The US CISA has published a new set of online resources designed to help IT security leaders in the healthcare sector improve their organization’s security posture.
The Cybersecurity Toolkit for Healthcare and Public Health features a range of information, guidance and practical tooling to help reduce cyber-risk and the “likelihood of successful cyber-incursions” in the sector.
It has been jointly delivered by the CISA, the HHS, and the HSCC Cybersecurity Working Group.
- CISA’s Cyber Hygiene Services, which use vulnerability scanning to help organizations reduce their attack surface
- HHS’s Health Industry Cybersecurity Practices, which outline best practices to become more cyber-resilient
- HHS and the HSCC’s HPH Sector Cybersecurity Framework Implementation Guide, which is designed to help organizations assess and improve their level of cyber-resilience and provides suggestions on how to link cybersecurity with overall information security and risk management activities
Given that healthcare organizations have a combination of personally identifiable information, financial information, health records, and countless medical devices, they are essentially a one-stop shop for an adversary.
The severity and volume of attacks against hospitals and providers had surged in recent years.
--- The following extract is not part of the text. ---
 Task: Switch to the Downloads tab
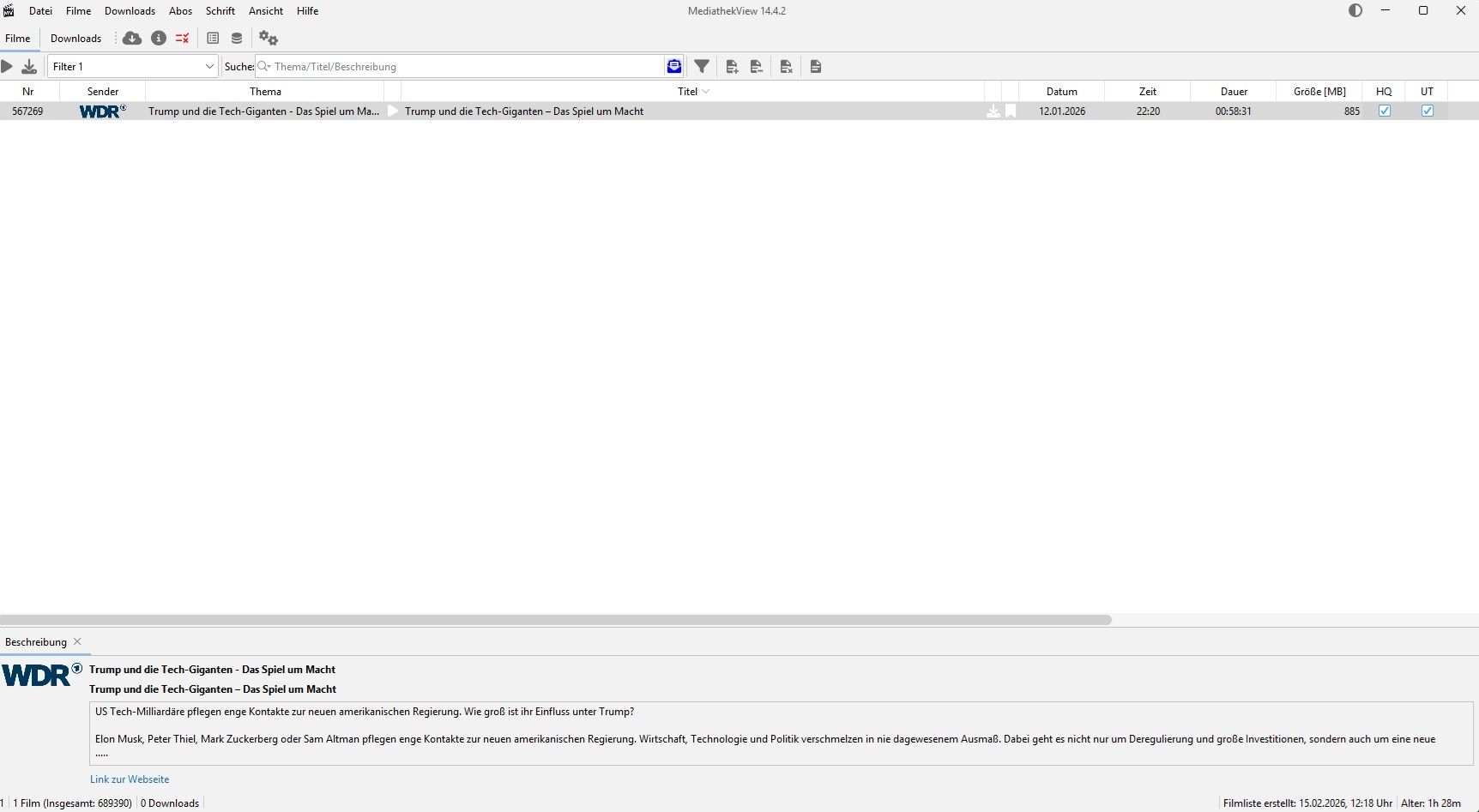click(75, 38)
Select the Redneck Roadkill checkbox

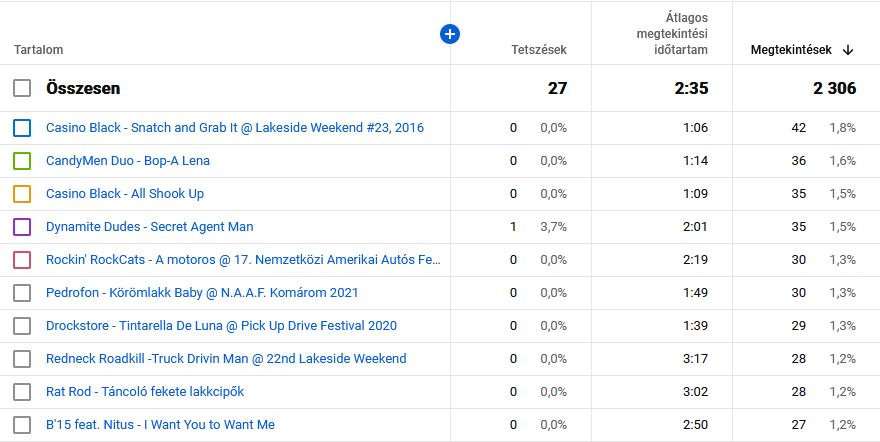point(22,359)
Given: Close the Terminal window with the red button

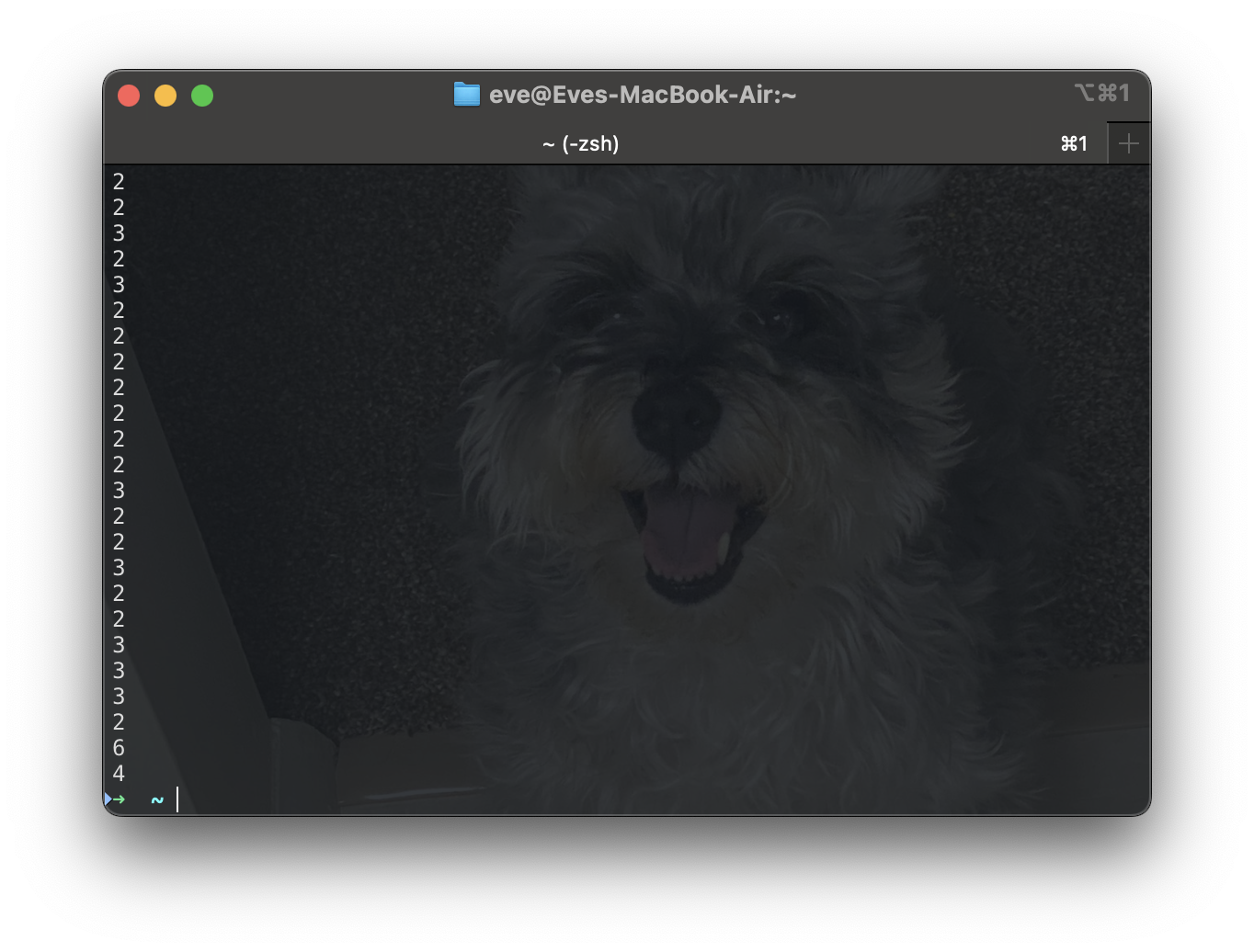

These assaults expose vulnerabilities in the healthcare system, degrade patient trust, and ultimately endanger patient safety. The more they happen, and the longer they last, the more expensive and dangerous they become.
HHS is working closely with CISA and our industry partners to deliver the tools, resources, and guidance needed to help healthcare organizations, especially our under-resourced hospitals and health centers, mount a strong cyber-defense and protect patient lives.